Records to process →
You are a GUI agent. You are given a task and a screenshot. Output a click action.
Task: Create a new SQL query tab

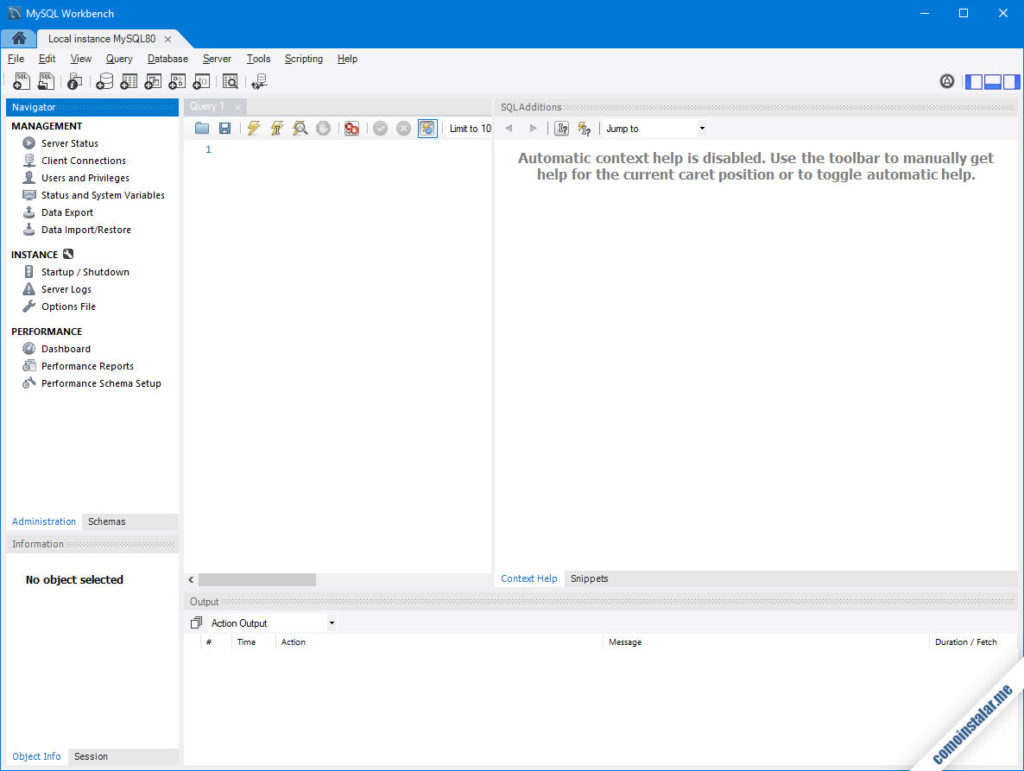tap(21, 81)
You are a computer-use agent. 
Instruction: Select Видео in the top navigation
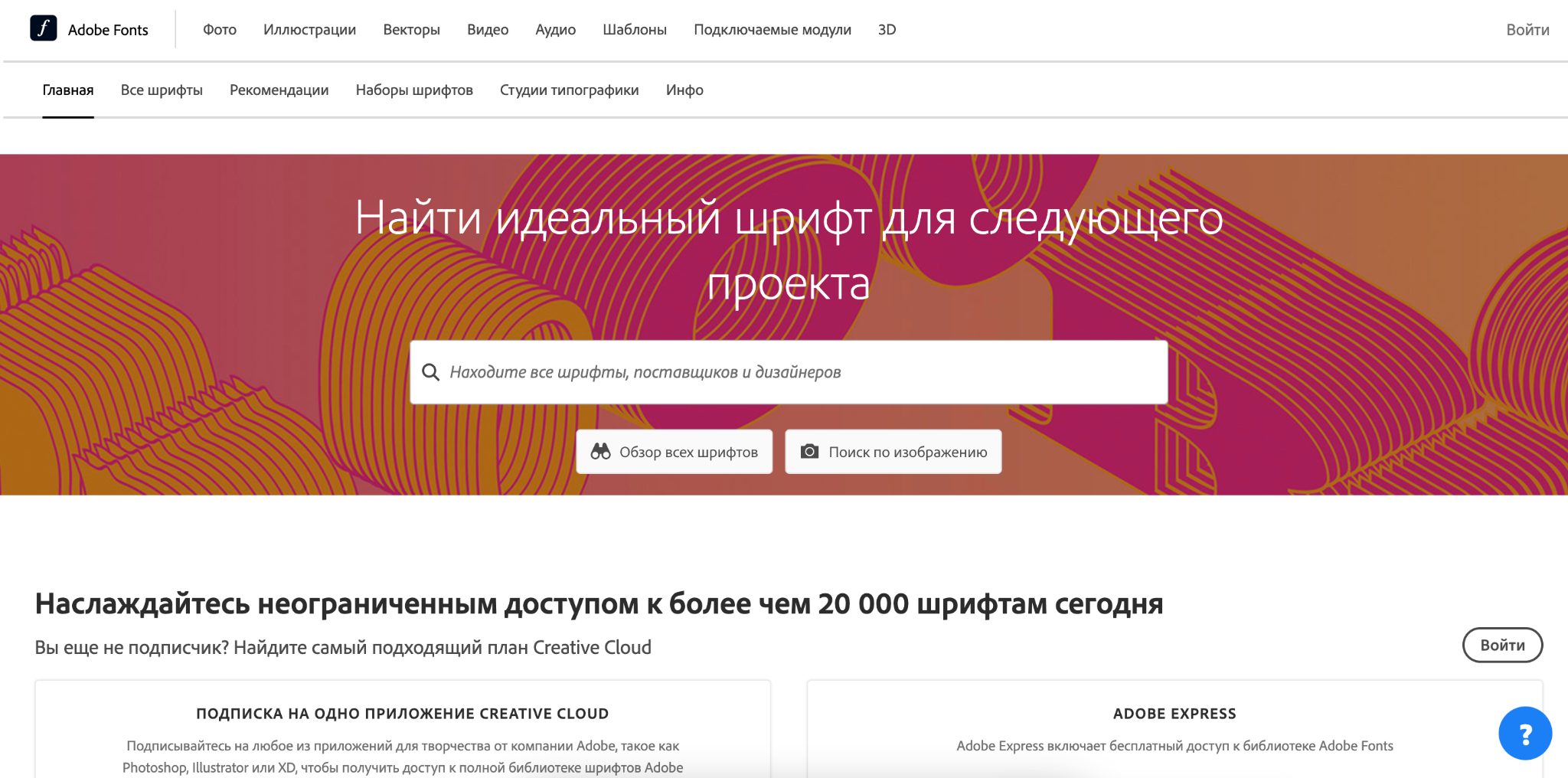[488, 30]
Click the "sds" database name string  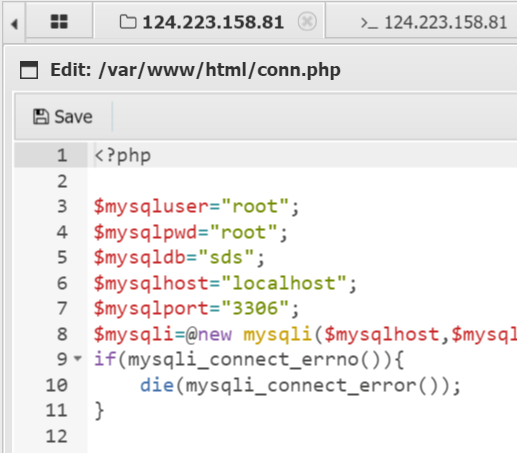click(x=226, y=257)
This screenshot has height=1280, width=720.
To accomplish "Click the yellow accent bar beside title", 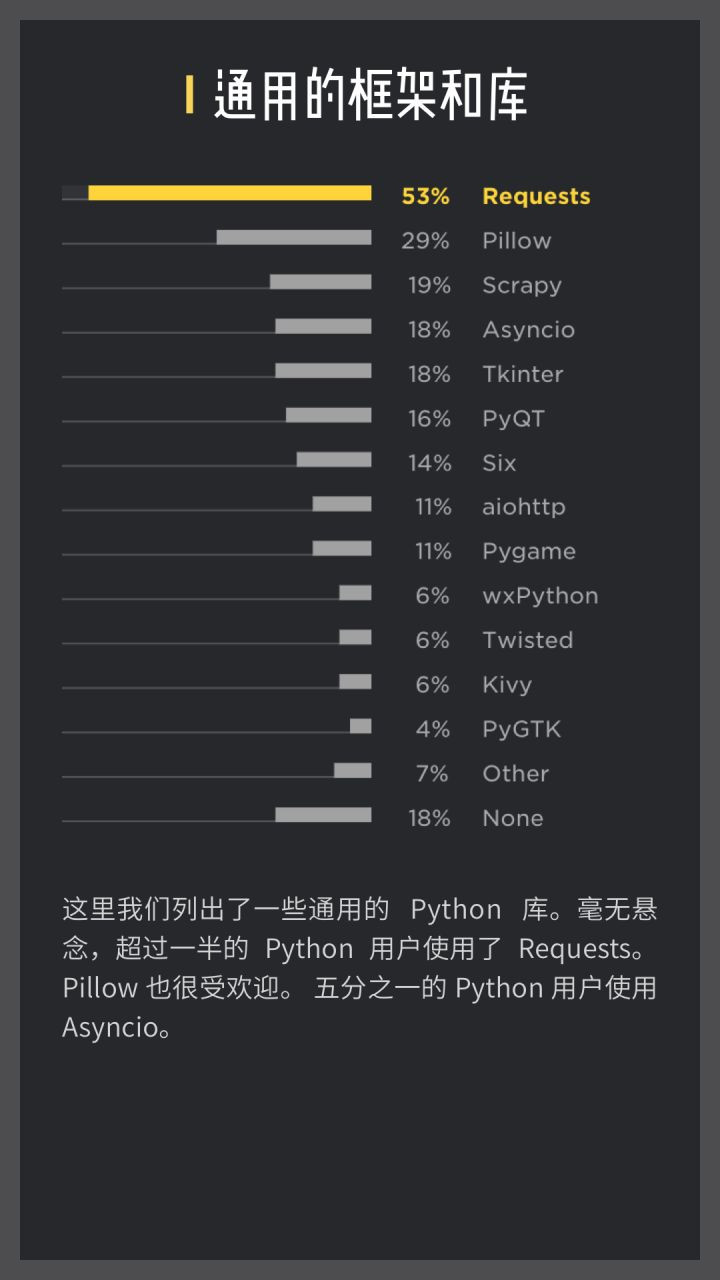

Work item →
Extract every line of the records above that contains the word "screenshot".

Result for this task →
You are a GUI agent. You are given a task and a screenshot. Output a click action.
This screenshot has height=1280, width=720.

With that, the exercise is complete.